Eighty-seven news organisations in 23 countries had by the end of 2018 successfully bid for the funding, which will be applied throughout 2019. Only two of those were from South Africa.
Tiso Blackstar Group plans to use the funds to improve the multimedia skills of staff across its newsrooms, including specialist training for multimedia producers, and to prioritise a year-long investigative video reporting project.
The latter will include exploring new video journalism formats and techniques.
"Together with our award-winning journalists at the Sunday Times, we will produce a high-quality, in-depth investigative video journalism series. The funding gives our teams the chance to explore alternative storytelling methods and allows us to improve the skills of journalists who have never delved into multimedia journalism before," says Tiso Blackstar Group’s head of video content, Amanda Moore.

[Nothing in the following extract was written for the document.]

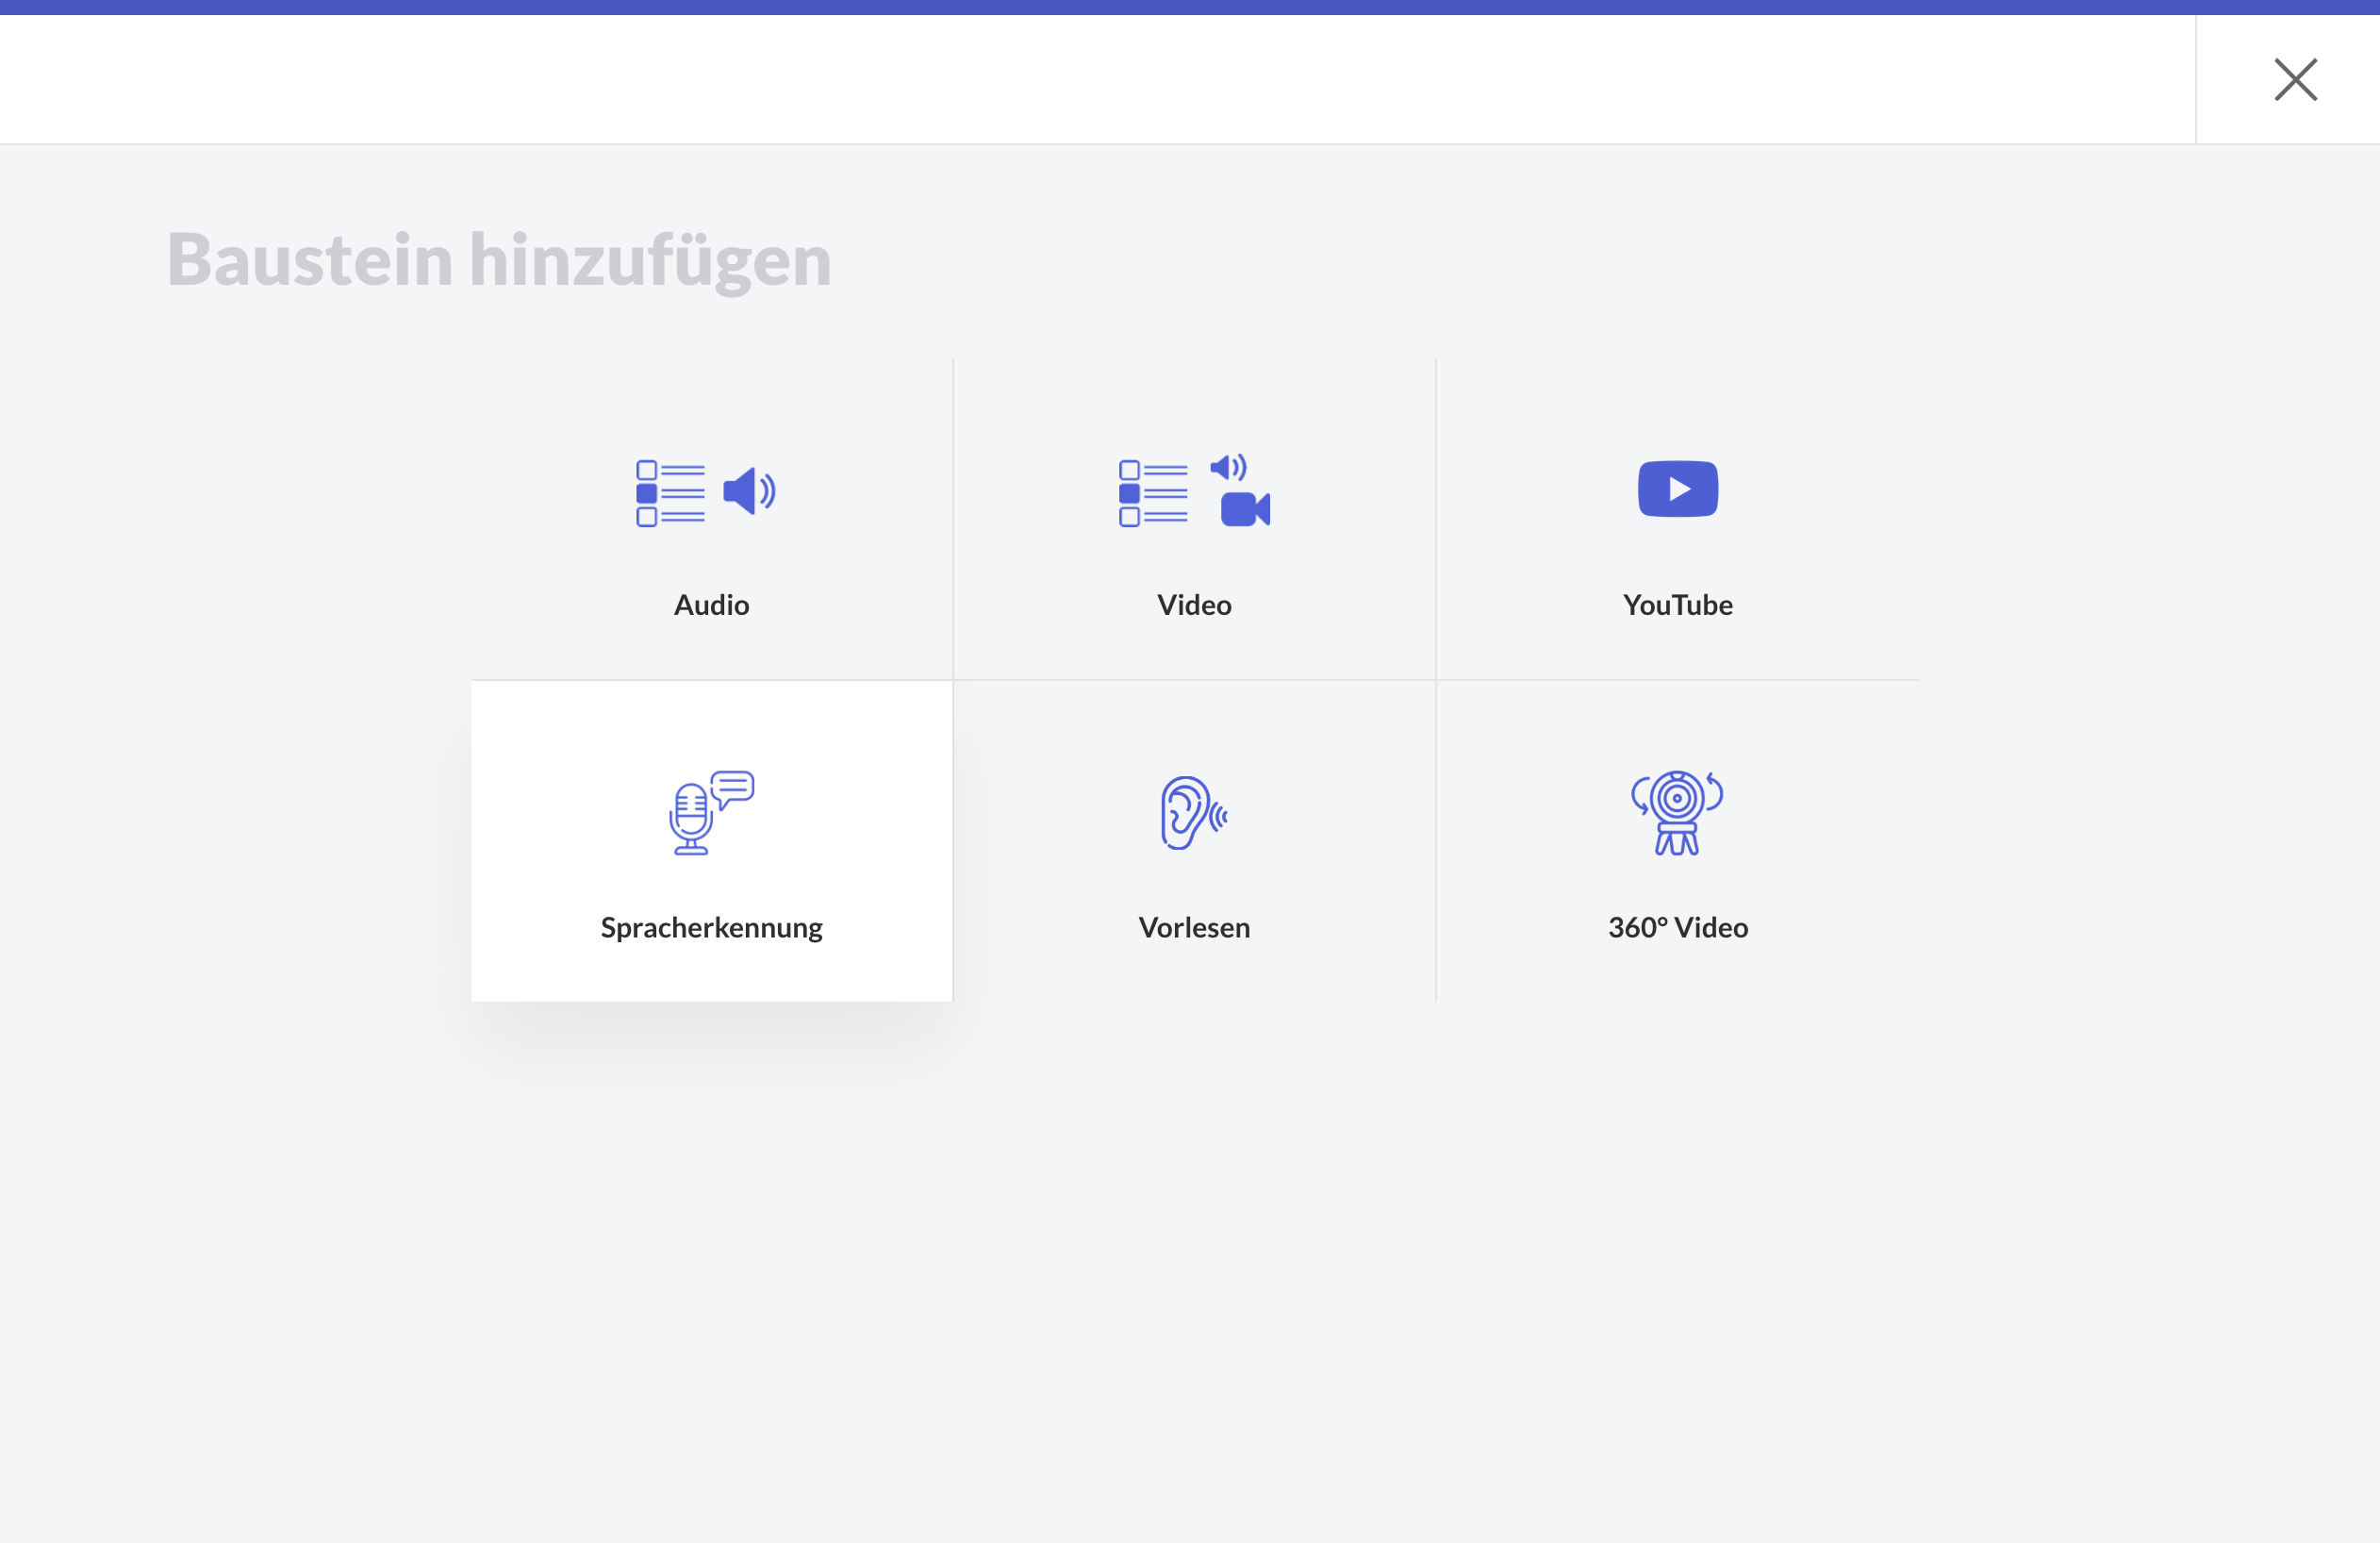The image size is (2380, 1543).
Task: Click the Video list-and-camera icon
Action: click(1194, 492)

"Equipment is expensive. Training people is expensive and takes time. Producing quality videos takes time. This funding means that we can invest not only in producing the kind of multimedia journalism that our country deserves but also in our staff members, which is something you can’t put a price on," adds Moore.
Other organisations that were successful in their bid for the funding include Germany’s Der Spiegel; The Guardian and the Financial Times in the United Kingdom; and The New York Times, The Washington Post and Bloomberg in the United States. Each news outlet’s innovation project has a different focus depending on the needs of the organisation and the region.
In a statement on its website, the GNI said it would publicise some of the projects to demonstrate how its 'partners across the globe push the boundaries of video journalism'.
"We’ve got the talent. Now, with equipment and training, we can nurture that talent to produce the content that South Africans need," concludes Moore.